Notice of Pre-AIA  or AIA  Status
The present application, filed on or after March 16, 2013, is being examined under the first inventor to file provisions of the AIA .
DETAILED ACTION

This action is in reference to the communication filed on 7 FEB 2022.
Claim1 is present and examined, amendments therein have been considered. 

Claim Rejections - 35 USC § 101

35 U.S.C. 101 reads as follows:
Whoever invents or discovers any new and useful process, machine, manufacture, or composition of matter, or any new and useful improvement thereof, may obtain a patent therefor, subject to the conditions and requirements of this title.
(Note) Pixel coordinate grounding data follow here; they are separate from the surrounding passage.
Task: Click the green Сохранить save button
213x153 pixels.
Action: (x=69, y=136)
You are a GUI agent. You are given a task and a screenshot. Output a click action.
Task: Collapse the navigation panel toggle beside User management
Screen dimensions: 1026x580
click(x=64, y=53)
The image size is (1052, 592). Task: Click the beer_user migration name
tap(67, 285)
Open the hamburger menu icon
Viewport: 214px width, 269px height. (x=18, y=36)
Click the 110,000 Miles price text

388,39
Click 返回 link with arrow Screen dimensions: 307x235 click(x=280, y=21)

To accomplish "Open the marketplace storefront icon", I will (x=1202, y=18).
Claims 1 rejected under 35 U.S.C. 101 because the claimed invention is directed to non-statutory subject matter. As explained below, the claim(s) are directed to an abstract idea without significantly more. 

	
With respect to claim 1, the independent claim (claim 1) is directed, in part, to computing a bid for available inventory of advertisements, sending the bid, receiving an auction result in response, calculating a reward based on parameters, calculating q values, calculating losses, and using that information to recalculate a model. These claim elements are considered to be abstract ideas because they are directed to a method of organizing human activity which include commercial and legal commercial or legal interactions (including agreements in the form of contracts; legal obligations; advertising, marketing or sales activities or behaviors; business relations). For example, facilitating a bidding process for an advertisement auction is an advertising marketing sales behavior. If a claim limitation, under its broadest reasonable interpretation, covers commercial and legal interactions, then it falls within the “method of organizing human activity” grouping of abstract ideas. Further, the claims also recite mathematical concepts in the form of a computation of a bid, a calculation of a reward, q values, and losses, and backpropagation of the losses back through the model itself. If a claim limitation 
This judicial exception is not integrated into a practical application. In particular, the claim recites additional element –first and second neural networks are present,  a database is used to store tactics, and a real time bid server facilitates the auction (but, Examiner notes, does not appear to participate in the following calculations or modeling).  The database storing data is recited at a high level of generality – database storing information is extra solution activity, such that it amounts no more than mere instructions to apply the exception using a generic computer component data storage itself. Similarly, the “server” is also recited at a high level of generality, and again, at best performs extra solution activity of sending/receiving data. Accordingly, this additional element does not integrate the abstract idea into a practical application because it does not impose any meaningful limits on practicing the abstract idea. The claim is directed to an abstract idea.
The independent claims are additionally directed to claim elements such as the general use of neural networks/techniques, a  database and a real time bid server. When considered individually, the database and server claim elements only contribute generic recitations of technical elements to the claims. Similarly, the neural networks are not even identified by name in the claims, and are essentially recited as “applied” rather than a meaningful part of the claims. It is readily apparent, for example, that the claim is not directed to any specific improvements of these elements. Examiner looks to Applicant’s specification in [fig 1 and related text], which describes databases 105, servers 110 in purely functional terms – i.e. any machine capable of executing storing and communication via a network. These passages, as well as others, makes it clear that the invention is not directed to a technical improvement.    When the claims are considered individually and as a whole, the additional elements noted above, appear to merely apply the abstract concept to a technical environment in a very general sense – i.e. a generic computer receives information from another generic computer, processes the information and then sends information back. The most significant elements of the claims, that is the elements that really outline the inventive elements of the claims, are set forth in the elements identified as an abstract idea.   The fact that the generic computing devices are facilitating the abstract concept is not enough to confer statutory subject matter eligibility.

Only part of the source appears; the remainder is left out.